DATA FOR THIS TASK →

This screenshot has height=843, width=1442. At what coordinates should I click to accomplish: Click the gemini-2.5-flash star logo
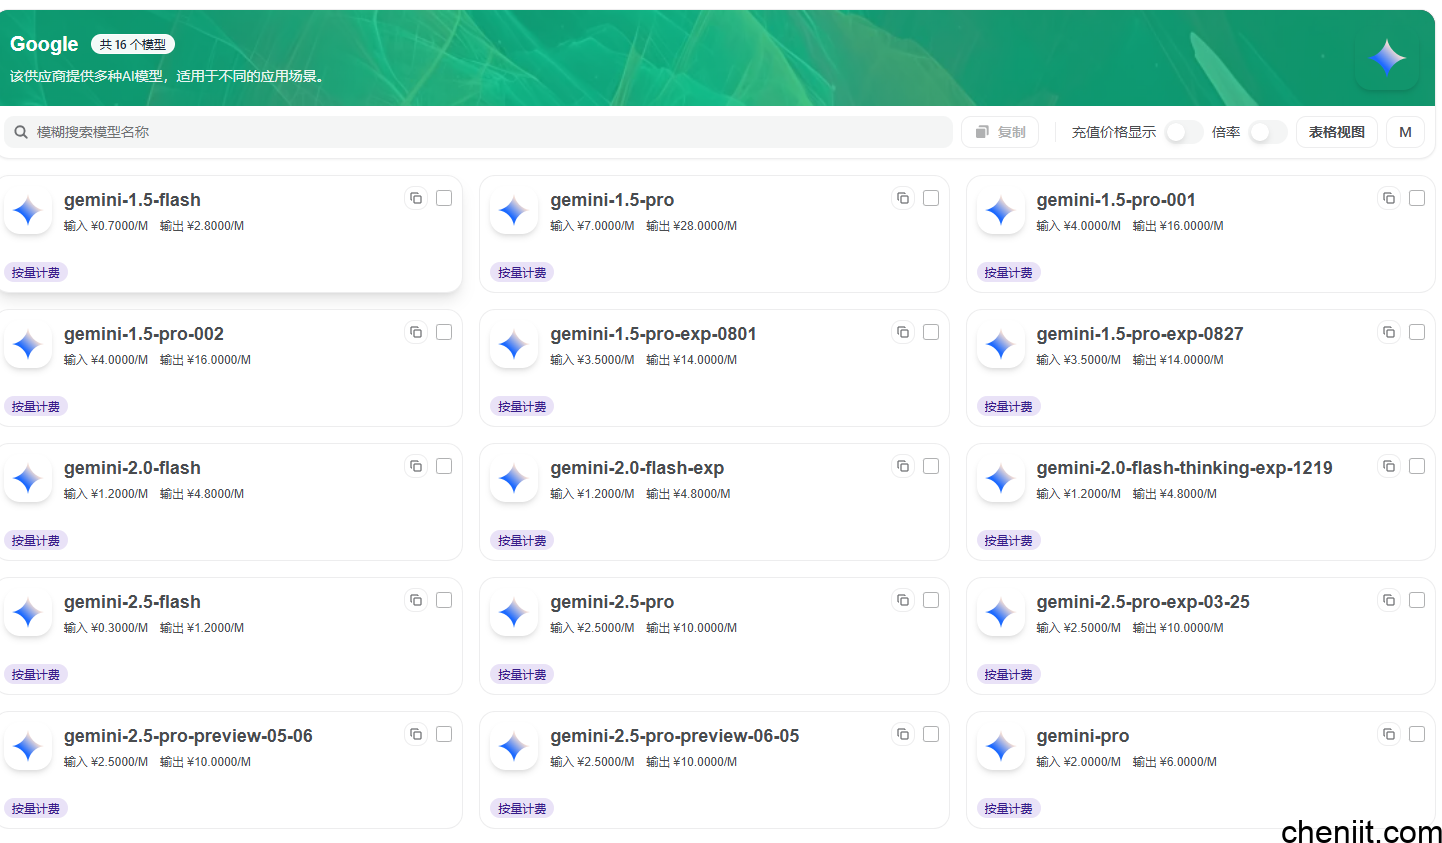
==
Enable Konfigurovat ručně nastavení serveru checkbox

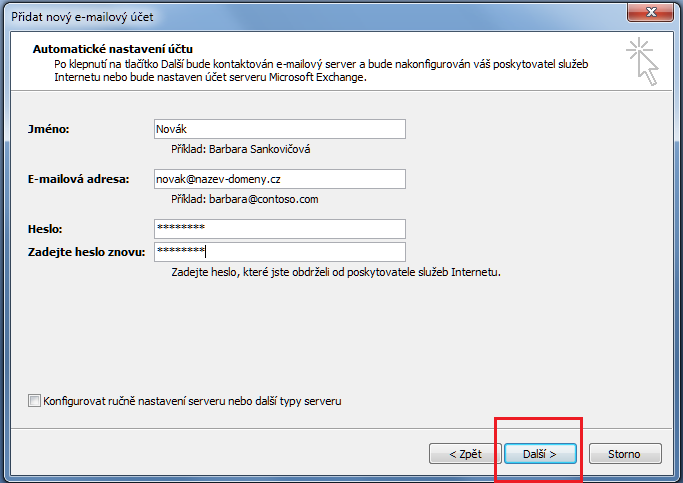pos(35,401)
---
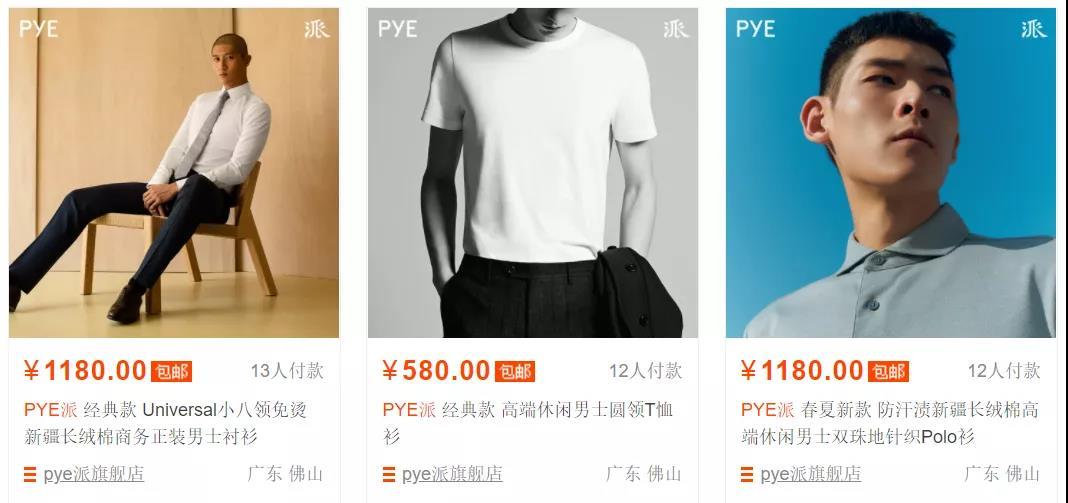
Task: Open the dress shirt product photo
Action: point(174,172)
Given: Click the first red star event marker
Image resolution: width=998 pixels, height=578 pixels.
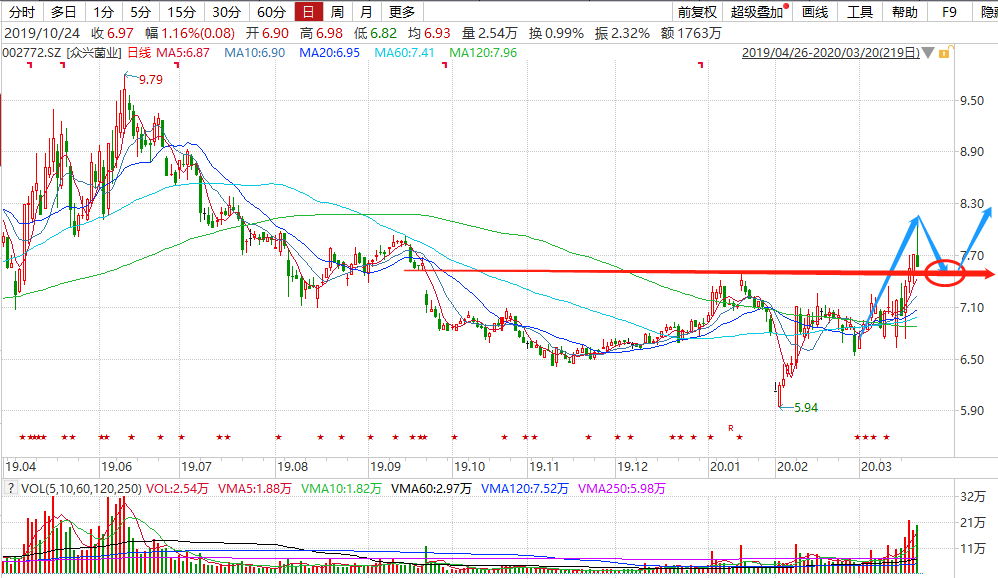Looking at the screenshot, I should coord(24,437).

HOW TO COMPLETE THIS TASK → Only one thing is wanted in reply: the number of lines in the entries that hold the string "star".

EXERCISE RESULT → 2